Pada suatu hari Semar diserang dua ekor harimau berwarna merah dan
putih. Manumanasa memanah keduanya sehingga berubah ke wujud asli, yaitu
sepasang bidadari bernama Kanistri dan Kaniraras. Berkat pertolongan
Manumanasa, kedua bidadari tersebut telah terbebas dari kutukan yang
mereka jalani. Kanistri kemudian menjadi istri Semar, dan biasa
dipanggil dengan sebutan Kanastren.
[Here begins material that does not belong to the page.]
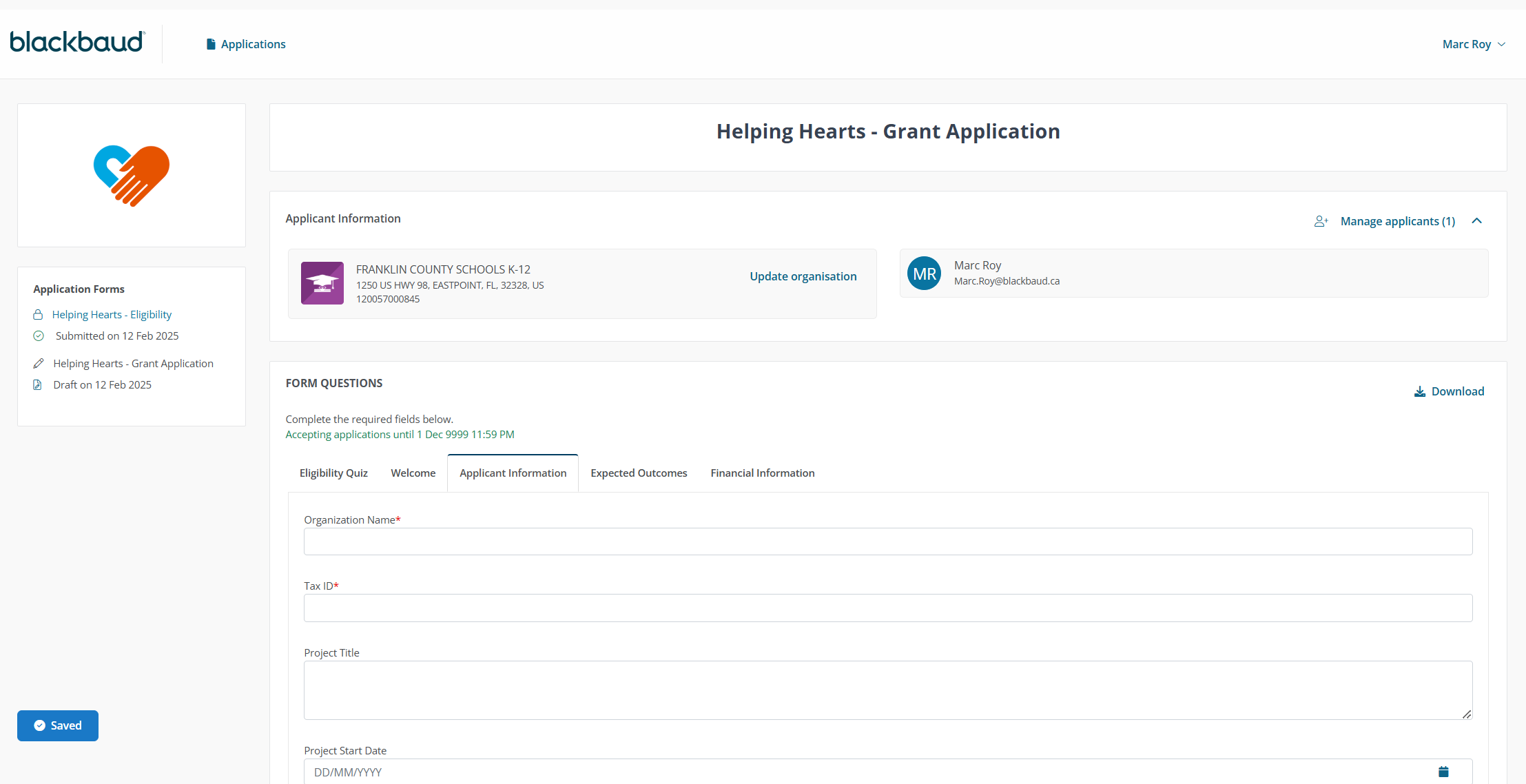Click the MR avatar circle
This screenshot has height=784, width=1526.
(924, 274)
Sementara itu, Kaniraras menjadi
istri Manumanasa, dan namanya diganti menjadi Retnawati, karena kakak
perempuan Manumanasa juga bernama Kaniraras.
Pasangan Panakawan / Punokawan
Dalam
pewayangan Jawa Tengah, Semar selalu disertai oleh anak-anaknya, yaitu
Gareng,
Petruk, dan
Bagong.
Namun sesungguhnya ketiganya bukan anak kandung Semar. Gareng adalah
putra seorang pendeta yang mengalami kutukan dan terbebas oleh Semar.
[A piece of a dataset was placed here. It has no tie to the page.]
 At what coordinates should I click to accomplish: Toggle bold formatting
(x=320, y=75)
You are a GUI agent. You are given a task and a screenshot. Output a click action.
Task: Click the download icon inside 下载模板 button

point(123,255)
Petruk adalah putra seorang raja bangsa Gandharwa. Sementara Bagong
tercipta dari bayangan Semar berkat sabda sakti Resi Manumanasa.
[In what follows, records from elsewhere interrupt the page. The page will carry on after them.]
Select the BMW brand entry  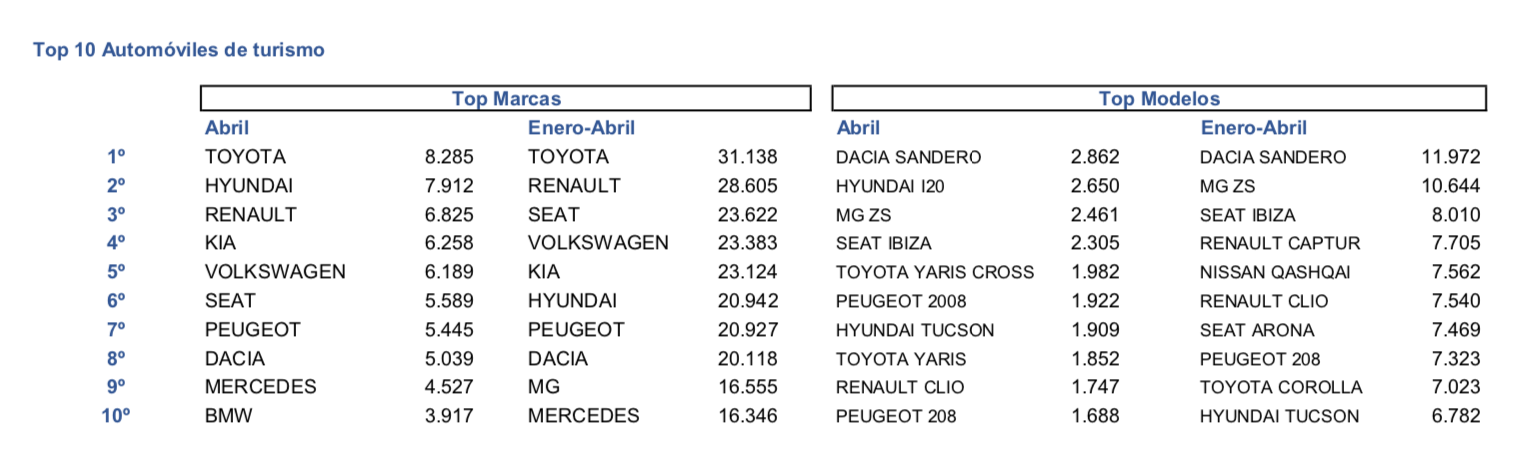229,416
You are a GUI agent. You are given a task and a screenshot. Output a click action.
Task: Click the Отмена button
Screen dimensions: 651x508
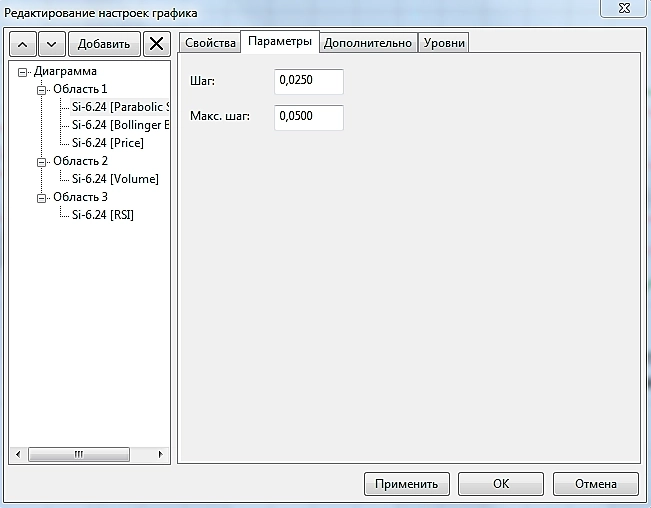point(595,484)

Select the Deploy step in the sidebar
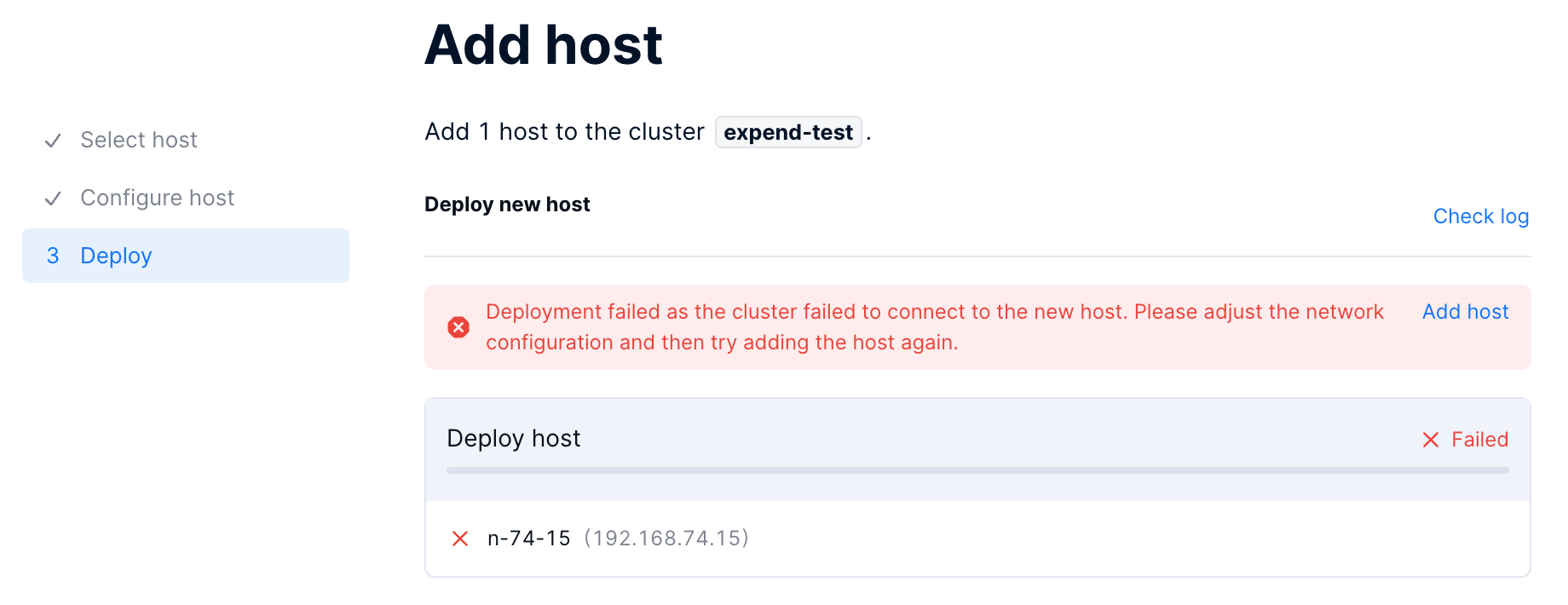tap(116, 256)
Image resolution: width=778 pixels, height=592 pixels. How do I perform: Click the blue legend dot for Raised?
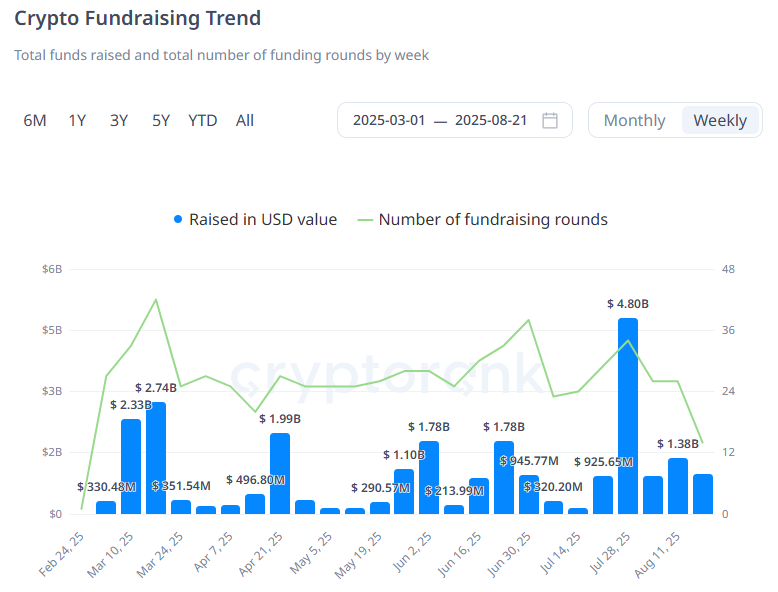point(178,219)
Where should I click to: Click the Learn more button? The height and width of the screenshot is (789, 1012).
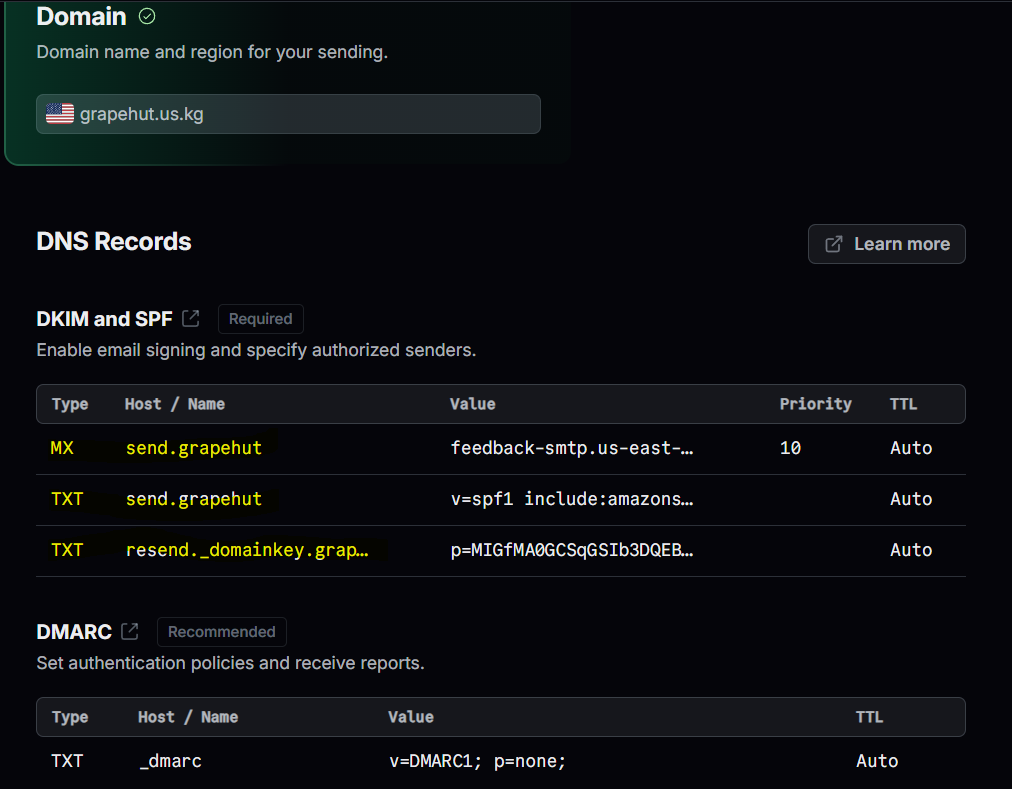886,244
Dalam pewayangan Sunda, urutan anak-anak Semar adalah
Cepot,
Dawala, dan
Gareng.
Sementara itu, dalam pewayangan Jawa Timuran, Semar hanya didampingi
satu orang anak saja, bernama Bagong, yang juga memiliki seorang anak
bernama Besut.
Bentuk Fisik
Semar memiliki bentuk fisik yang sangat unik, seolah-olah ia
merupakan simbol penggambaran jagad raya. Tubuhnya yang bulat merupakan
simbol dari
bumi, tempat tinggal umat manusia dan makhluk lainnya.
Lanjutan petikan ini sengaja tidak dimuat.